*Tekstfragment*
____________________
UIL
[Hebreeuws: kōs; jan·sjoefʹ (jan·sjōfʹ); ’oʹach].
Uilen zijn welbekende nachtjagers en worden meermalen in de bijbel genoemd. Vroeger dacht men dat ze verwant waren aan de familie der havikachtigen, maar tegenwoordig worden ze over het algemeen in verband gebracht met andere nachtvogels, zoals de whip-poor-will en de nachtzwaluw.
De uil heeft een korte haaksnavel en krachtige, op een tang gelijkende klauwen, zoals die van de havik. Hij onderscheidt zich echter door zijn brede kop, zijn grote ogen en oren, alsook door de buitenste teen aan elk van beide poten, die in verschillende standen geplaatst kan worden; terwijl de andere tenen naar voren gericht zijn, kan deze buitenste teen opzij en zelfs naar achteren gedraaid worden, waardoor de vogel de meest uiteenlopende voorwerpen stevig kan vastgrijpen. Dank zij de grote ogen, waarvan de iris zich kan verwijden, is de uil in staat het zwakke licht in de nacht optimaal te benutten, en in tegenstelling tot de meeste andere vogels maken zijn ogen het mogelijk binoculair te zien, d.w.z. hij kan een voorwerp met beide ogen tegelijk zien. Zijn zachte verenkleed is bruin gespikkeld en heeft een ingewikkeld patroon, waardoor de vogel over het algemeen groter lijkt dan hij is. Volgens een artikel in The Scientific American (april 1962, blz. 78) zijn de vleugels van de uil zo geruisloos dat hij onhoorbaar kan naderen; het zachte dons op de bovenzijde en de verenfranjes aan de voor- en achterzijde van de vleugels dienen kennelijk om de turbulentie van de luchtstroom te verminderen. Zo vliegt de uil geruisloos door het donker en stort zich dan zonder geluid op zijn nietsvermoedende prooi. Hij vangt vooral knaagdieren, hoewel sommige soorten ook kleine vogels en insekten eten. De roep van de uil varieert van een hoog gekrijs tot een hol galmend „hoehóe”.
____________________
*Oefenmateriaal*
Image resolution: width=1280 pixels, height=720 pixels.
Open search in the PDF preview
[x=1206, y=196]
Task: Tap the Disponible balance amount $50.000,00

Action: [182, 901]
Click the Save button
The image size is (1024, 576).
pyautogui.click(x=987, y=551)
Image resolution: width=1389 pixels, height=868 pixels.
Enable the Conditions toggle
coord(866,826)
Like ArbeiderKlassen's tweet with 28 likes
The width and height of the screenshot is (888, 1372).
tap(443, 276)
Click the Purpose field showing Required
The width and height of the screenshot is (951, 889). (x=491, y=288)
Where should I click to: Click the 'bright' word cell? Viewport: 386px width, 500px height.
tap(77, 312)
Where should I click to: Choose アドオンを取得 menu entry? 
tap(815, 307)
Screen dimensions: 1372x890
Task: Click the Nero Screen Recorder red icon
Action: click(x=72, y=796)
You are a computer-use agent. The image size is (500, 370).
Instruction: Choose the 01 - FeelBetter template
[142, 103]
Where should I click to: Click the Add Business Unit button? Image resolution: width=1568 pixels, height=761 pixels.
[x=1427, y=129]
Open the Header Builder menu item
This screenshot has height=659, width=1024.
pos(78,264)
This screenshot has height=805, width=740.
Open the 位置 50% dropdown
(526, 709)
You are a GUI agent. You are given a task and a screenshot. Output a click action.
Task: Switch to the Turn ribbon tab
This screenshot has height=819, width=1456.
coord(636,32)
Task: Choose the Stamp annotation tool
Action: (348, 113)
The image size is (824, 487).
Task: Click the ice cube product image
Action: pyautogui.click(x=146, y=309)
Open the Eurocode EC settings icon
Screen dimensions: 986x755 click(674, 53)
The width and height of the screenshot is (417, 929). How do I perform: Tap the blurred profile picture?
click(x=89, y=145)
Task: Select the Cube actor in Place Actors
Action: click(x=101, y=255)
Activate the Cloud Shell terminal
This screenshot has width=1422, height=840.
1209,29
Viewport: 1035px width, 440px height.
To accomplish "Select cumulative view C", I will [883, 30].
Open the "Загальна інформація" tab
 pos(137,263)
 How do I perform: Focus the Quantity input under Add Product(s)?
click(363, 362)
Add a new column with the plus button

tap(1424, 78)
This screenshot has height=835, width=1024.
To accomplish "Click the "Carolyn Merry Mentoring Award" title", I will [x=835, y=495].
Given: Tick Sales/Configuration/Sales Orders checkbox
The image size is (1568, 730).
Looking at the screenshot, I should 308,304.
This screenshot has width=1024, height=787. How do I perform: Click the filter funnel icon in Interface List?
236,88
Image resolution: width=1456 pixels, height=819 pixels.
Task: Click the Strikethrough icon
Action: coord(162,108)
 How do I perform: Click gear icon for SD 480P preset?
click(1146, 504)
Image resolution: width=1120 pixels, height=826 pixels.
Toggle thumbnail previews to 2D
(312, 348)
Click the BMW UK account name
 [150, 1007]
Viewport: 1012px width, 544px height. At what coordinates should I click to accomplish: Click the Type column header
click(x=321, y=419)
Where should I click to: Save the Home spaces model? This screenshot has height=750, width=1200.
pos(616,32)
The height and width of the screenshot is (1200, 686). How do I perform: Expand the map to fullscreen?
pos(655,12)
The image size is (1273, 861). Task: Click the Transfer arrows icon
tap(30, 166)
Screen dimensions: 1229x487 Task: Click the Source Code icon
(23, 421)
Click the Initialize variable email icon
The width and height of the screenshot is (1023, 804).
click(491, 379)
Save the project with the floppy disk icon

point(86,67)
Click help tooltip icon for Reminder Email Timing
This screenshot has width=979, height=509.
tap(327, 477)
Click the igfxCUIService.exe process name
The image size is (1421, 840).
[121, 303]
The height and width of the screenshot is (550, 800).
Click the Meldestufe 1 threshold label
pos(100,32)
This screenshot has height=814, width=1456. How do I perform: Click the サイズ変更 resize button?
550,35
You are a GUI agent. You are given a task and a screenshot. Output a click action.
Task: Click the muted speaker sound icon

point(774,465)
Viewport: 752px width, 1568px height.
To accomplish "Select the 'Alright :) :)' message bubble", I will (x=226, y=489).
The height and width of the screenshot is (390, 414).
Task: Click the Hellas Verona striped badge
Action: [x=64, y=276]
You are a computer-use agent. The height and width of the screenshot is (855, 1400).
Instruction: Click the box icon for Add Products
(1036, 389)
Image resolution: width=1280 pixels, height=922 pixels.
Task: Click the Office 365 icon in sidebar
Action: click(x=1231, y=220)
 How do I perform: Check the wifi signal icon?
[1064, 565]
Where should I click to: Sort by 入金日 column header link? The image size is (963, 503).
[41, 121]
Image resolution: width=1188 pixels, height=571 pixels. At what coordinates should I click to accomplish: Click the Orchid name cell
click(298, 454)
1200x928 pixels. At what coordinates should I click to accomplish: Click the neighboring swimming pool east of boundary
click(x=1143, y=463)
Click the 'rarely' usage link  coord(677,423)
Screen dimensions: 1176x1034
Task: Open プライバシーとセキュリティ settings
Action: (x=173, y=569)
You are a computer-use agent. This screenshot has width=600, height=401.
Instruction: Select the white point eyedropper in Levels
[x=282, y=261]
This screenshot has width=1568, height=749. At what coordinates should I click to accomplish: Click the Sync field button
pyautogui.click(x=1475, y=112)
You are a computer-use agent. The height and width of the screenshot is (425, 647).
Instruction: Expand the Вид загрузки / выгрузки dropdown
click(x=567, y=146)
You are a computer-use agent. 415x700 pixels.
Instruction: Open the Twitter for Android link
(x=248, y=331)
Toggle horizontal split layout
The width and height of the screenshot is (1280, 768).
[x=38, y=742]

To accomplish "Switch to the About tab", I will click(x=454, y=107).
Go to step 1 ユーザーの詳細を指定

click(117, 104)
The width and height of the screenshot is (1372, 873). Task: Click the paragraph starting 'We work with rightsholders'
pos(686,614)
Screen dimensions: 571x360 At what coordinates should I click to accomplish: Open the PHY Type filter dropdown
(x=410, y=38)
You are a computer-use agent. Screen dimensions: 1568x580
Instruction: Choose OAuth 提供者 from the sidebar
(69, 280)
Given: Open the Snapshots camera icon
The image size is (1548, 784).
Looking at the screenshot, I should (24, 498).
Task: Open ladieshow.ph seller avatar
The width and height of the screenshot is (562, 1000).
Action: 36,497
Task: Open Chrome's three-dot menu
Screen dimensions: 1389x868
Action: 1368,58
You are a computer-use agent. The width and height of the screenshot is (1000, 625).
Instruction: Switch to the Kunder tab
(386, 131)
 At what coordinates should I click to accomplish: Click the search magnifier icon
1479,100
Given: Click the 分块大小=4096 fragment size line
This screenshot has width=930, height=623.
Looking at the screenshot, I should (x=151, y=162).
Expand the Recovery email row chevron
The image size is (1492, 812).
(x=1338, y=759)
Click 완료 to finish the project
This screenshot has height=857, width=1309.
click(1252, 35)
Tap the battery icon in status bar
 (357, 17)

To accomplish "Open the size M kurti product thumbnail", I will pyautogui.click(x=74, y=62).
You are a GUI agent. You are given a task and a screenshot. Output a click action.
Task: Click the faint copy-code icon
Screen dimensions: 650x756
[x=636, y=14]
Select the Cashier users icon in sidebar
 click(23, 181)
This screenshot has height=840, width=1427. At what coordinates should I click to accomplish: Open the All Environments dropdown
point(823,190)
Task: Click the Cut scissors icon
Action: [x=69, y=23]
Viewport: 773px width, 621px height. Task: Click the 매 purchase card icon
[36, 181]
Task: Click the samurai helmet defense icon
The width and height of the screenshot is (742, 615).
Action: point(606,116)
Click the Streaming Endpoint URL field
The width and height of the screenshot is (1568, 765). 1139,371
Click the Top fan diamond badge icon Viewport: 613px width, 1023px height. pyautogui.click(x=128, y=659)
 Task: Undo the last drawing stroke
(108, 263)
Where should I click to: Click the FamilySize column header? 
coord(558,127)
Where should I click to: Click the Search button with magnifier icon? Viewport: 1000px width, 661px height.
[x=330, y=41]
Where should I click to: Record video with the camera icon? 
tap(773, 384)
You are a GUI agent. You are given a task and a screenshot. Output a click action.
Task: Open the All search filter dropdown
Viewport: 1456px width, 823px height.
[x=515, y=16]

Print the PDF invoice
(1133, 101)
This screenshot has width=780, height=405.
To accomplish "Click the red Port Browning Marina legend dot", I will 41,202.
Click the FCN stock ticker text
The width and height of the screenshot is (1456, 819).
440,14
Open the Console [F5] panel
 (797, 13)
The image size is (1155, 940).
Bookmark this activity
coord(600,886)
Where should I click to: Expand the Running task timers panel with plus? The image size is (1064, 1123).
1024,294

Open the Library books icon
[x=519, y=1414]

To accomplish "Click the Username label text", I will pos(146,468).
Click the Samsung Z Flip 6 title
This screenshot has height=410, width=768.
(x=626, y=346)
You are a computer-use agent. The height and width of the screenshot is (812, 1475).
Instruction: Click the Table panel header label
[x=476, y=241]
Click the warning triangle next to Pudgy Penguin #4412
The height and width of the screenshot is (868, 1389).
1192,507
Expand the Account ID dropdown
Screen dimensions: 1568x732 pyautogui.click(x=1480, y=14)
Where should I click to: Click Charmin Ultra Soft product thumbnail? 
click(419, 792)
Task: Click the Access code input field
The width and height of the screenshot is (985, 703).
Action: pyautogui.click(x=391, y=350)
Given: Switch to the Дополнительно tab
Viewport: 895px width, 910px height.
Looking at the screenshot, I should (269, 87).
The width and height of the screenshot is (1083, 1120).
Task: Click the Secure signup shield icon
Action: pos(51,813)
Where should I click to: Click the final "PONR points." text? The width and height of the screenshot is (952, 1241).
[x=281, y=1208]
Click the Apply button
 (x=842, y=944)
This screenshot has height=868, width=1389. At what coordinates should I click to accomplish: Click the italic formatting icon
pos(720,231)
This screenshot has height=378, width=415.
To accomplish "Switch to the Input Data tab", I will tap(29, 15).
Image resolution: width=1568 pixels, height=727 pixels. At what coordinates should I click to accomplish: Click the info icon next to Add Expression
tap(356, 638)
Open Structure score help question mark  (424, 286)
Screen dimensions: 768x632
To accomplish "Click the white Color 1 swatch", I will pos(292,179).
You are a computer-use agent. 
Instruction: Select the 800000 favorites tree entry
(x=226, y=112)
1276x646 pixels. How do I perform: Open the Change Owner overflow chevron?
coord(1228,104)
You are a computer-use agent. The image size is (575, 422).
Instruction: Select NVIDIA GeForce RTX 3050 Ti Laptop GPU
____________________
*Opdrachten*
**1)** Noem alle soorten prooi die volgens het tekstfragment over de uil worden gegeten.
**2)** Zet de rijen van de regel met "Image resolution: width=1568 pixels, height=727" tot en met de regel met "I will pos(292,179)." uiteen als JSON-lijst van strings, met één string per regel en zonder lege regels.
Het tekstfragment en de rijen hebben niets met elkaar te maken.

*Uitwerkingen*
**1)** knaagdieren, kleine vogels, insekten

**2)**
[
  "Image resolution: width=1568 pixels, height=727 pixels. At what coordinates should I click to accomplish: Click the info icon next to Add Expression",
  "tap(356, 638)",
  "Open Structure score help question mark  (424, 286)",
  "Screen dimensions: 768x632",
  "To accomplish \"Click the white Color 1 swatch\", I will pos(292,179)."
]